◆ DATASET EXCERPTS:
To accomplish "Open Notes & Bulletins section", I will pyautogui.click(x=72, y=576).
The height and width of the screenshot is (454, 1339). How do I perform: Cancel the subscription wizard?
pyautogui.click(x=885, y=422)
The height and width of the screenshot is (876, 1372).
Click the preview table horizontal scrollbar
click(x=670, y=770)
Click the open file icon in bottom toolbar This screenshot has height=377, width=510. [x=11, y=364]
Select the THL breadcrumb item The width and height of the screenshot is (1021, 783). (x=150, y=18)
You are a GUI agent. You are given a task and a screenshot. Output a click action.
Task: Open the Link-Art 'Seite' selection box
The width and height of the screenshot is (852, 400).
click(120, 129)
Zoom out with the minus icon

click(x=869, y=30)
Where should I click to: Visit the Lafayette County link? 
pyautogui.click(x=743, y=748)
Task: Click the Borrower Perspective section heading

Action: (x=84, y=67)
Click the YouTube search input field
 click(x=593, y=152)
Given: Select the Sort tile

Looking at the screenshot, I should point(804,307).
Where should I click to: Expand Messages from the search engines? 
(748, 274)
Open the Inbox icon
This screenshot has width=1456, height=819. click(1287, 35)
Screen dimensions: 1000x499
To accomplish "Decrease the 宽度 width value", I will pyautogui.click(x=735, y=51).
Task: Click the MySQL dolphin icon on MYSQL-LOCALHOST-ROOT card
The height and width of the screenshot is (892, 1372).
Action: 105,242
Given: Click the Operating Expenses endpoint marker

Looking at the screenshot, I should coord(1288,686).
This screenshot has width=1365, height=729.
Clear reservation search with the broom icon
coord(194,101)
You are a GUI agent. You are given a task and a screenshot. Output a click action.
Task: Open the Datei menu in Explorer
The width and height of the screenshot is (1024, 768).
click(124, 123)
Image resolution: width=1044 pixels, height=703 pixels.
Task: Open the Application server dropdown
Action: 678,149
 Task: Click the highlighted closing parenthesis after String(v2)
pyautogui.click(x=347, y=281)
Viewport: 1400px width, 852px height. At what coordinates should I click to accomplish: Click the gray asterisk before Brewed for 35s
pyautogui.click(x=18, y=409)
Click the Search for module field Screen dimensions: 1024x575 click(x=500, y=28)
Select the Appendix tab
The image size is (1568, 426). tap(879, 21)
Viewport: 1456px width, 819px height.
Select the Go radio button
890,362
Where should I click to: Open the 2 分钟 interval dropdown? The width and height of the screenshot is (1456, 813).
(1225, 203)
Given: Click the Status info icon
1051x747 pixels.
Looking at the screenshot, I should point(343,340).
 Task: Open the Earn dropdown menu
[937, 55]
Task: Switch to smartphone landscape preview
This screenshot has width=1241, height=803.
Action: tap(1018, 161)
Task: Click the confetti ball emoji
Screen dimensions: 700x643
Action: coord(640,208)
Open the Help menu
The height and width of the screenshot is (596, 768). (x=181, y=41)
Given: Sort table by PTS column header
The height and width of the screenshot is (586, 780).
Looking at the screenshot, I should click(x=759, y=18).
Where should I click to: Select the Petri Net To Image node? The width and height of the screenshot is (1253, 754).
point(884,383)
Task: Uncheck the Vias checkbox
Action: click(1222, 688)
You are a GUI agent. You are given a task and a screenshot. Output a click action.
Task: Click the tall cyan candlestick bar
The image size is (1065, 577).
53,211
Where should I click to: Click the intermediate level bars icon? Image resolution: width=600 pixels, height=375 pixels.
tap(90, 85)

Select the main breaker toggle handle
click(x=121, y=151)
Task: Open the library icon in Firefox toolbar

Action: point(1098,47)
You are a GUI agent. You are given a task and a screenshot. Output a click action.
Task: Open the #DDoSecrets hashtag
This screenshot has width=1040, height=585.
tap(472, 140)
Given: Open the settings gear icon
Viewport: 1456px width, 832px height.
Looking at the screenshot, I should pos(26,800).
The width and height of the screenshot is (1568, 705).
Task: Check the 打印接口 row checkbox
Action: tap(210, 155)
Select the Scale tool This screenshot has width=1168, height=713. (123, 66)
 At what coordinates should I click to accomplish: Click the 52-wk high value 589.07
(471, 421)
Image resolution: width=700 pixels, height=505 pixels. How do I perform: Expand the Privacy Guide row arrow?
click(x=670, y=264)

◆ TASK DETAILS: In the data above, change each "GUI agent" to "interface agent" and leave everything else the same.

◆ RESULT:
To accomplish "Open Notes & Bulletins section", I will pyautogui.click(x=72, y=576).
The height and width of the screenshot is (454, 1339). How do I perform: Cancel the subscription wizard?
pyautogui.click(x=885, y=422)
The height and width of the screenshot is (876, 1372).
Click the preview table horizontal scrollbar
click(x=670, y=770)
Click the open file icon in bottom toolbar This screenshot has height=377, width=510. [x=11, y=364]
Select the THL breadcrumb item The width and height of the screenshot is (1021, 783). (x=150, y=18)
You are a interface agent. You are given a task and a screenshot. Output a click action.
Task: Open the Link-Art 'Seite' selection box
The width and height of the screenshot is (852, 400).
click(120, 129)
Zoom out with the minus icon

click(x=869, y=30)
Where should I click to: Visit the Lafayette County link? 
pyautogui.click(x=743, y=748)
Task: Click the Borrower Perspective section heading

Action: (x=84, y=67)
Click the YouTube search input field
 click(x=593, y=152)
Given: Select the Sort tile

Looking at the screenshot, I should point(804,307).
Where should I click to: Expand Messages from the search engines? 
(748, 274)
Open the Inbox icon
This screenshot has width=1456, height=819. click(1287, 35)
Screen dimensions: 1000x499
To accomplish "Decrease the 宽度 width value", I will pyautogui.click(x=735, y=51).
Task: Click the MySQL dolphin icon on MYSQL-LOCALHOST-ROOT card
The height and width of the screenshot is (892, 1372).
Action: 105,242
Given: Click the Operating Expenses endpoint marker

Looking at the screenshot, I should coord(1288,686).
This screenshot has width=1365, height=729.
Clear reservation search with the broom icon
coord(194,101)
You are a interface agent. You are given a task and a screenshot. Output a click action.
Task: Open the Datei menu in Explorer
The width and height of the screenshot is (1024, 768).
click(124, 123)
Image resolution: width=1044 pixels, height=703 pixels.
Task: Open the Application server dropdown
Action: 678,149
 Task: Click the highlighted closing parenthesis after String(v2)
pyautogui.click(x=347, y=281)
Viewport: 1400px width, 852px height. At what coordinates should I click to accomplish: Click the gray asterisk before Brewed for 35s
pyautogui.click(x=18, y=409)
Click the Search for module field Screen dimensions: 1024x575 click(x=500, y=28)
Select the Appendix tab
The image size is (1568, 426). tap(879, 21)
Viewport: 1456px width, 819px height.
Select the Go radio button
890,362
Where should I click to: Open the 2 分钟 interval dropdown? The width and height of the screenshot is (1456, 813).
(1225, 203)
Given: Click the Status info icon
1051x747 pixels.
Looking at the screenshot, I should point(343,340).
 Task: Open the Earn dropdown menu
[937, 55]
Task: Switch to smartphone landscape preview
This screenshot has width=1241, height=803.
Action: tap(1018, 161)
Task: Click the confetti ball emoji
Screen dimensions: 700x643
Action: coord(640,208)
Open the Help menu
The height and width of the screenshot is (596, 768). (x=181, y=41)
Given: Sort table by PTS column header
The height and width of the screenshot is (586, 780).
Looking at the screenshot, I should click(x=759, y=18).
Where should I click to: Select the Petri Net To Image node? The width and height of the screenshot is (1253, 754).
point(884,383)
Task: Uncheck the Vias checkbox
Action: click(1222, 688)
You are a interface agent. You are given a task and a screenshot. Output a click action.
Task: Click the tall cyan candlestick bar
The image size is (1065, 577).
53,211
Where should I click to: Click the intermediate level bars icon? Image resolution: width=600 pixels, height=375 pixels.
tap(90, 85)

Select the main breaker toggle handle
click(x=121, y=151)
Task: Open the library icon in Firefox toolbar

Action: point(1098,47)
You are a interface agent. You are given a task and a screenshot. Output a click action.
Task: Open the #DDoSecrets hashtag
This screenshot has width=1040, height=585.
tap(472, 140)
Given: Open the settings gear icon
Viewport: 1456px width, 832px height.
Looking at the screenshot, I should pos(26,800).
The width and height of the screenshot is (1568, 705).
Task: Check the 打印接口 row checkbox
Action: tap(210, 155)
Select the Scale tool This screenshot has width=1168, height=713. (123, 66)
 At what coordinates should I click to accomplish: Click the 52-wk high value 589.07
(471, 421)
Image resolution: width=700 pixels, height=505 pixels. How do I perform: Expand the Privacy Guide row arrow?
click(x=670, y=264)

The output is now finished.